SC to hear plea against PSA charge on Omar Abdullah

NEW DELHI, Feb 11 (Agencies): The Supreme Court on Monday agreed to hear the plea by Sara Abdullah Pilot — sister of former J&K chief minister Omar Abdullah — challenging her brother’s detention under Public Safety Act.
A top court bench headed by Justice N.V. Ramana agreed to listing of the plea by Sara Abdullah upon a mentioning by senior counsel Kapil Sibal seeking an urgent listing.
Omar Abdullah, his father and former J&K chief minister Farooq Abdullah and other senior Kashmiri leaders are under detention since August 5, 2019, under the instructions of the Centre and the state administration following the abrogation of Article 370 and the bifurcation of the state into two Union Territories.
Sara Abdullah in her petition has contended that there could not be any new material for further detaining a person who is already under detention for last six months.
She has also sought quashing of the February 5, 2020, order detaining Omar Abdullah under the PSA.

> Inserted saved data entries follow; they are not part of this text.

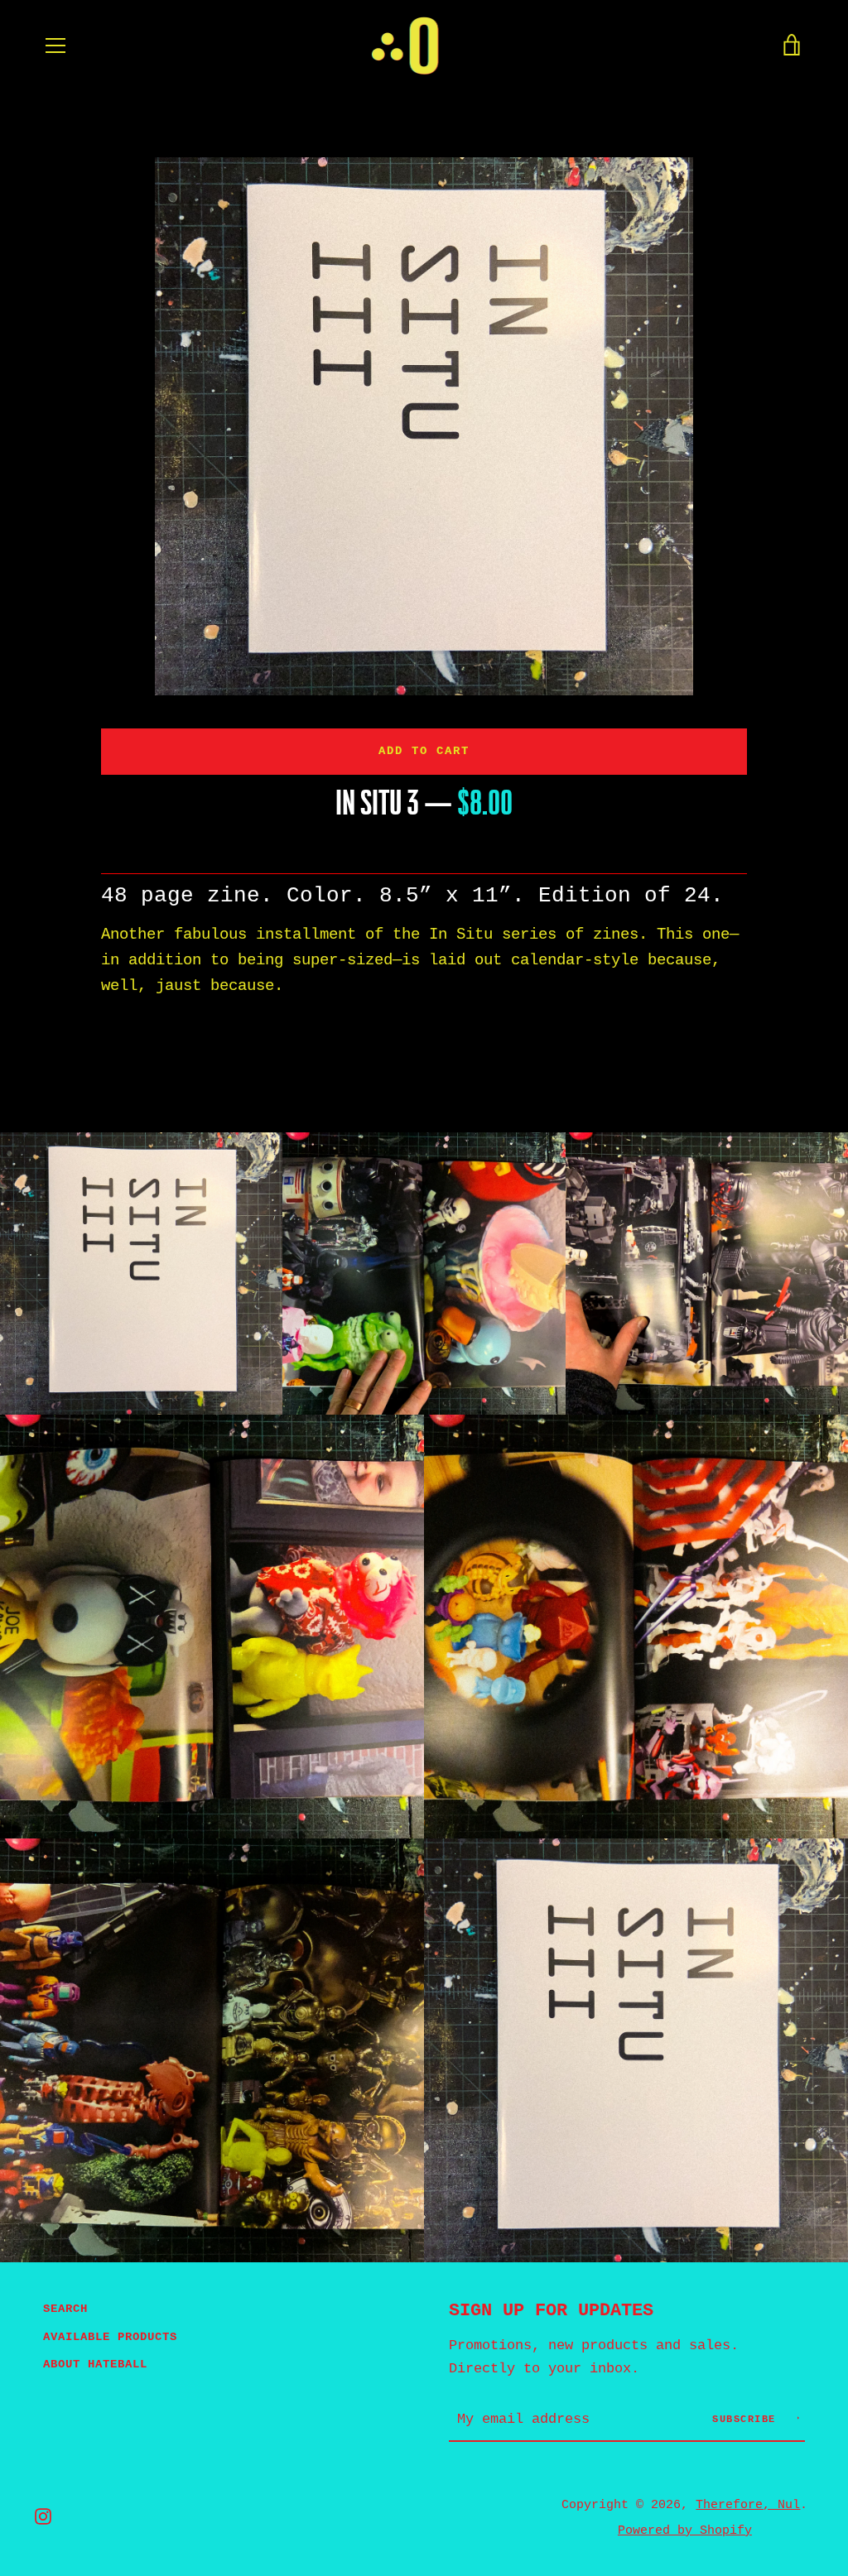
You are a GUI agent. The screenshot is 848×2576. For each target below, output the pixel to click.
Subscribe (747, 2419)
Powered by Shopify (685, 2530)
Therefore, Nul (748, 2504)
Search (65, 2308)
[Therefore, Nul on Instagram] (43, 2516)
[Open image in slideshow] (424, 426)
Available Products (110, 2336)
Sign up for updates (551, 2310)
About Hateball (95, 2364)
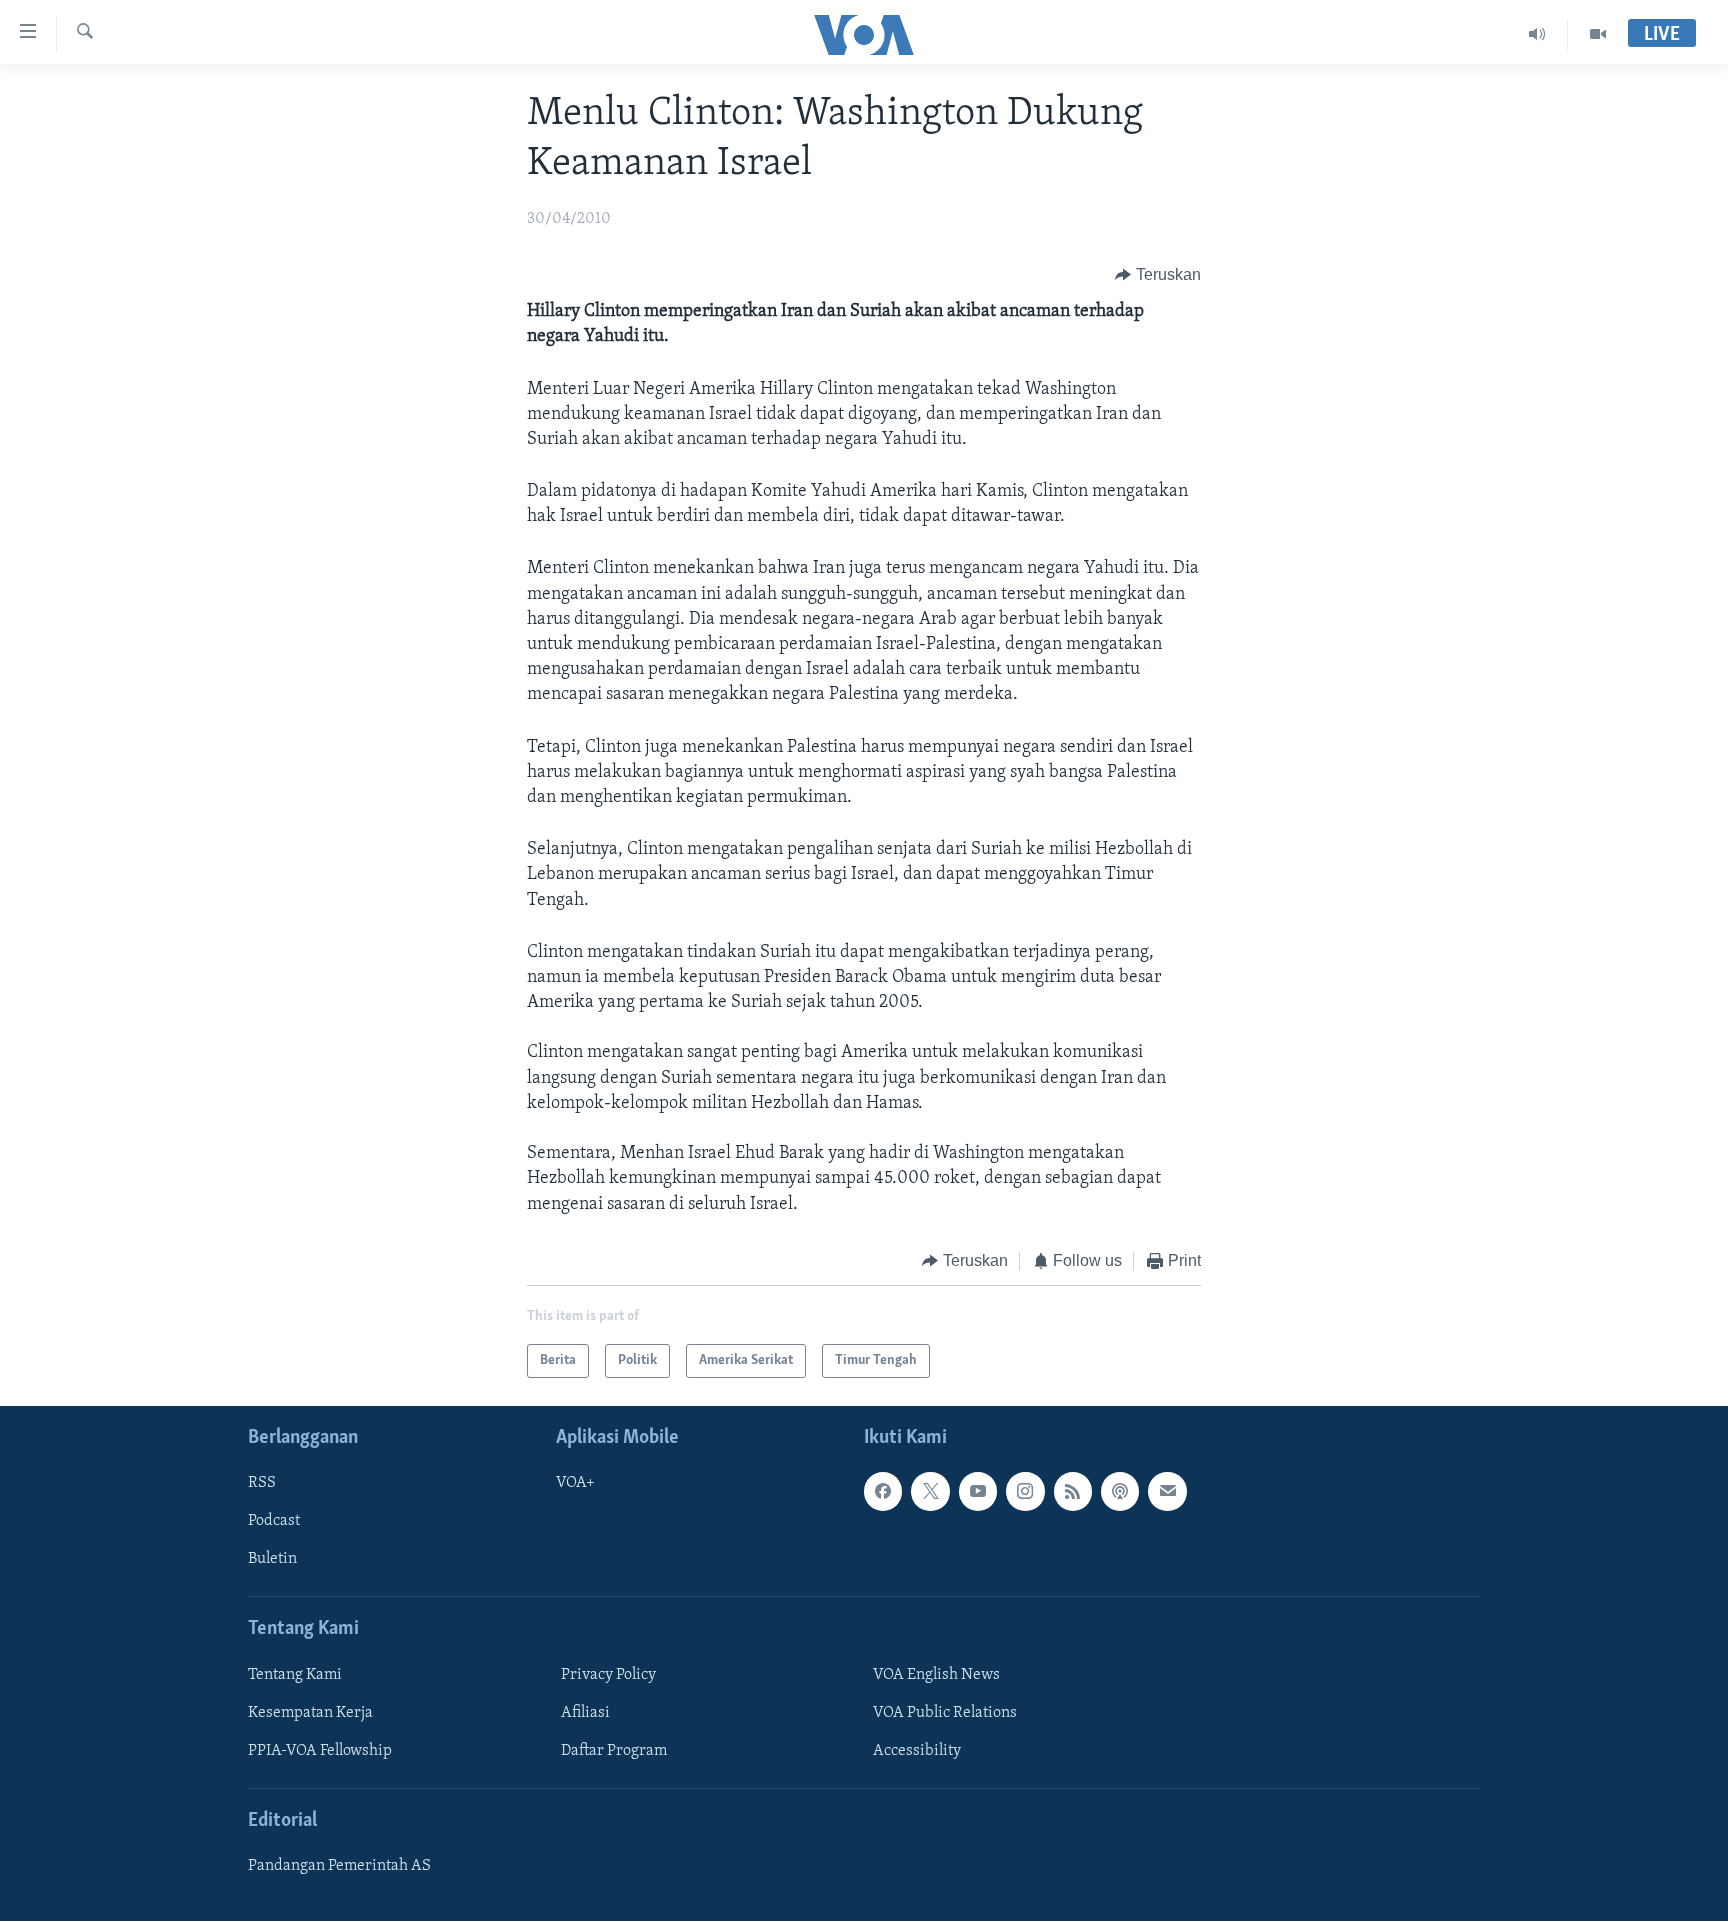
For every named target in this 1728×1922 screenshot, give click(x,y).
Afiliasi (585, 1713)
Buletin (272, 1560)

Describing the detention as “illegal”, Sara Abdullah in her petition says, “The grounds for the detention order are wholly lacking any material facts or particulars which are imperative for an order of detention.”

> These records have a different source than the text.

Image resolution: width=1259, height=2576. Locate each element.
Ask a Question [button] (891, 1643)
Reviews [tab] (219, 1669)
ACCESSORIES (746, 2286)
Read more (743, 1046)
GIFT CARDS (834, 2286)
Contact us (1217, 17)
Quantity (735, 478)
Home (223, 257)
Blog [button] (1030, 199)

Recounting the public service rendered by Omar Abdullah both in the J&K as chief minister and as a Central minister, the petition says, “It is rare that those who have served the nation as members of Parliaments, chief ministers of state, ministers in the Union and have also stood by the national aspirations of India are now perceived as a threat to the state.”
It further says, “It is therefore of the utmost importance and of the utmost urgency that this court protects not only the individual’s Right to Life and Liberty but also protects the essence of Article 21 which is the cornerstone of Part III of the Constitution, a violation of which is anathema to all that a democratic nation stands for.”

Sara Abdullah Pilot stated in her petition that her brother’s detention is a grave violation of his constitutional rights including freedom of speech, and noted that it is part of a “consistent and concerted effort to muzzle all political rivals.”
According to rules, preventive detention can be stretched beyond six months only if an advisory board, constituted two weeks before the completion of the 180-day period, directs for the same.
The PSA dossier prepared by the police to renew Omar Abdullah’s detention cited his ability to convince voters to turn out in huge numbers as one of the reasons for booking him under PSA.
He managed to maintain voter turnout even during the peak of militancy and poll boycott calls by separatist leaders, the dossier is reported to says.
The dossier reportedly mentions that Omar Abdullah was put under house arrest on the grounds of “provoking the general masses in Kashmir” when J&K was reorganised in August last year. It also accuses him of playing divisive politics and following a “radical methodology.”